Basically there were two questions in that conversation:
1. In its current state, are security modules able to limit what the
idle domain can do?
Yes in the fact that the idle domain has a type and you can constrain
what actions the type is allowed. Now in reality the idle domain is
given the same type as the hypervisor itself thus must have the ability
to make certain actions.
2. Should security modules be able to restrict the idle domain?
IMHO I think this question should be reversed to ask whether the actions
the idle domain is being used for is appropriate from a security point
of view. AIUI the idle domain is a mechanism for the scheduler to use as
a place to schedule an idle vcpu. And yes I understand that some limited
work is done there, e.g. memory scrubbing, but 1.) there is a difference
between light/limited work that can be done within the confines of a
domain and work requiring hypercalls, and 2.) this precedence may have
been due to limitations vs being the necessarily correct approach.
The first question came up during ongoing work in LiveUpdate. After an
LU, the next Xen needs to restore all domains. To do that, some
hypercalls need to be issued from the idle domain context and
apparently XSM does not like it. We need to introduce hacks in the
dummy module to leave the idle domain alone. Our work is not compiled
with CONFIG_XSM at all, but with CONFIG_XSM, are we able to enforce
security policies against the idle domain? Of course, without any LU
work this does not make any difference because the idle domain does not
do any useful work to be restricted anyway.
Why do they "need to be issued from the idle domain"? As was suggested
by Jason, why isn't this done from a construction domain context? I will
interject here that with DomB that is what we will be doing and it
sounds like LiveUpdate is very similar to the relaunch concept that DomB
is being constructed to support.
Yes XSM did not like it because an analogy of what is being done is like
trying to do a system call from inside an OS kernel. Again AIUI the idle
domain is not a real domain but an internal construct for the scheduler
to manage idle vcpu and attempting to make hypercalls from it is in fact
attempting to turn into a full fledged domain.

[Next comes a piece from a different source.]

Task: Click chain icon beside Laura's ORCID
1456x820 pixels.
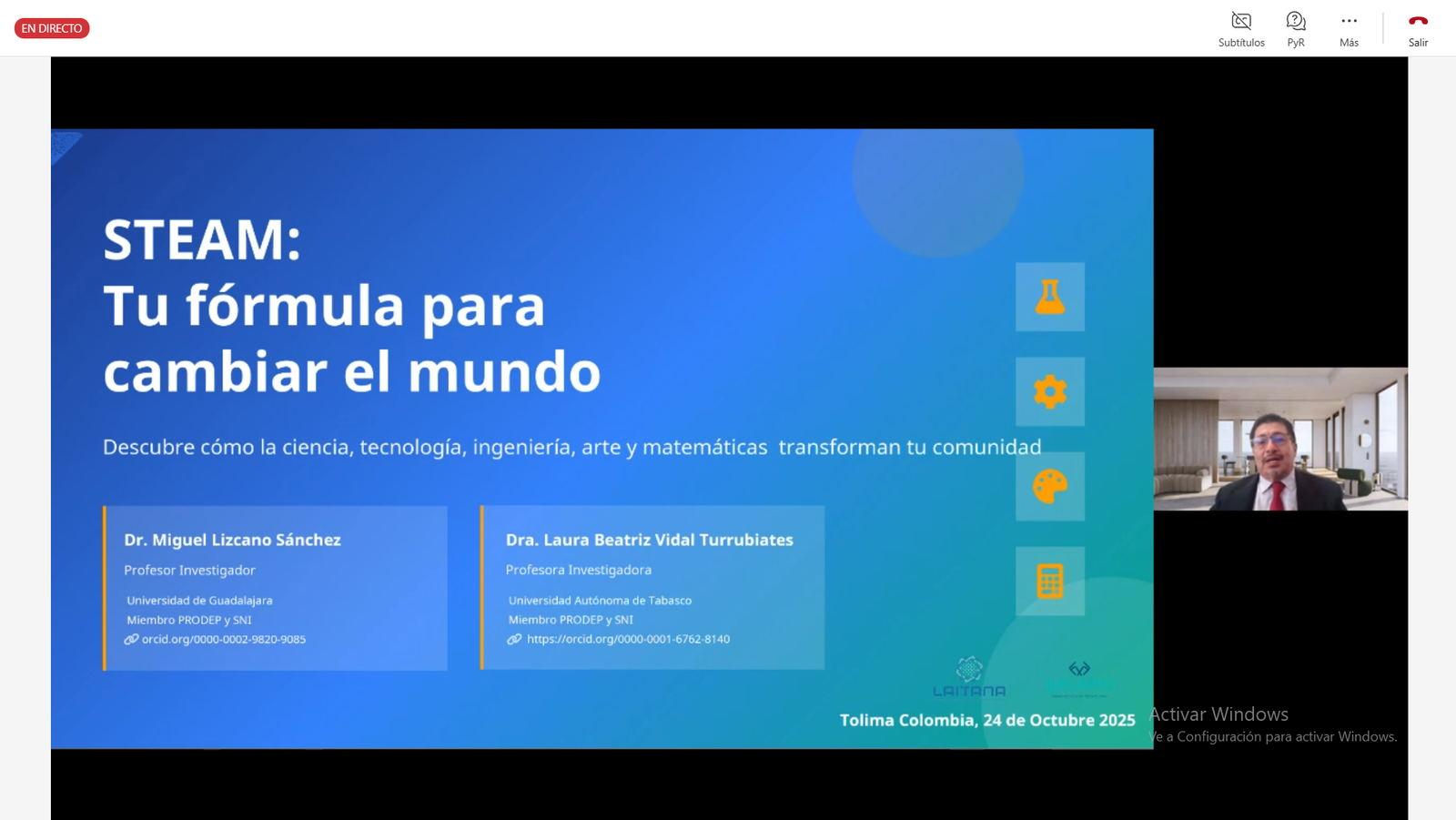Action: pyautogui.click(x=514, y=639)
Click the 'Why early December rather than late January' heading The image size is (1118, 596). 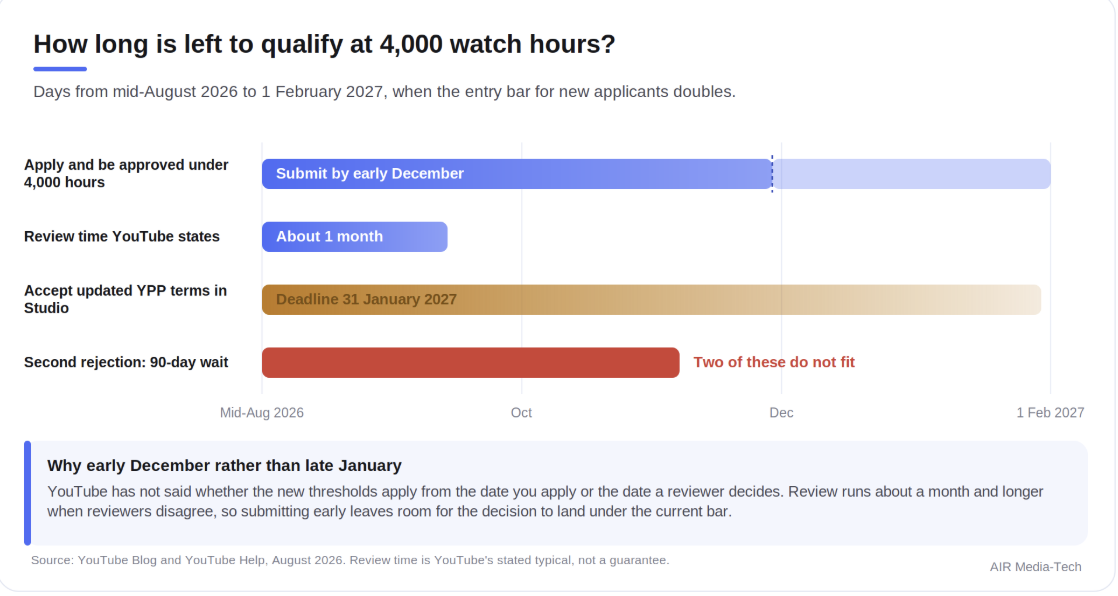[225, 466]

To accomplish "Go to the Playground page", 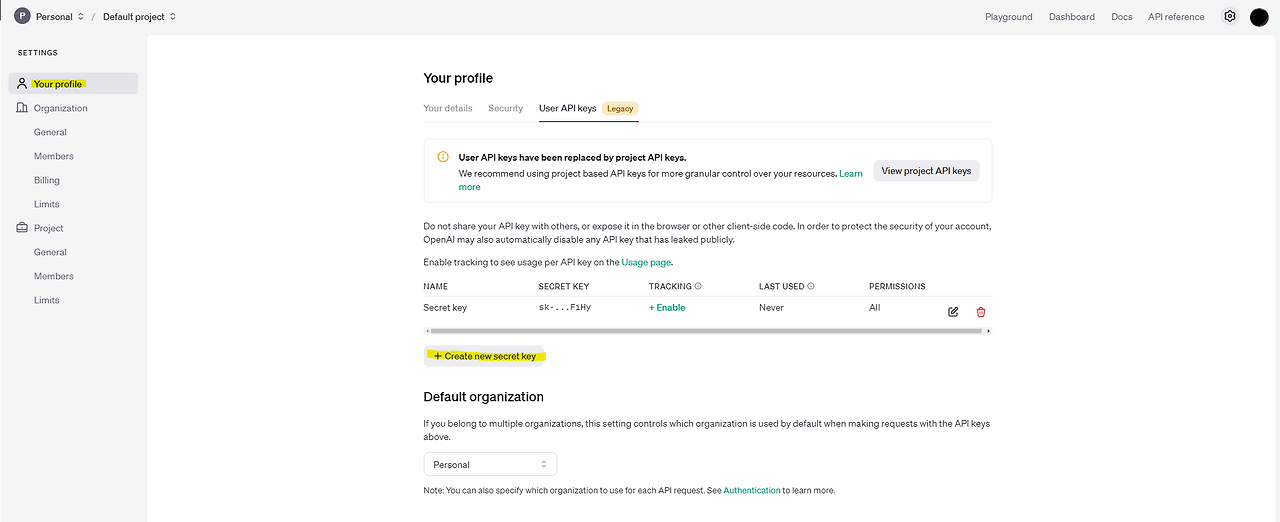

From a security perspective, if hacks to the XSM hooks are necessary to
make something work then it is highly recommended to take a step back
and ask why and whether you are doing something that is not safe from a
security perspective.
Also, should idle domain be restricted? IMO the idle domain is Xen
itself which mostly bootstraps the system and performs limited work
when switched to, and is not something a user (either dom0 or domU)
directly interacts with. I doubt XSM was designed to include the idle
domain (although there is an ID allocated for it in the code), so I
would say just exclude idle in all security policy checks.
The idle domain is a limited, internal construct within the hypervisor
and should be constrained as part of the hypervisor, which is why its
domain id gets labeled with the same label as the hypervisor. For this
reason I would wholeheartedly disagree with exempting the idle domain id
from XSM hooks as that would effectively be saying the core hypervisor
should not be constrained. The purpose of the XSM hooks is to control
the flow of information in the system in a non-bypassable way. Codifying
bypasses completely subverts the security model behind XSM for which the
flask security server is dependent upon.
I may have missed some points in that discussion, so please feel free
to add.
Hongyan
V/r,
DPS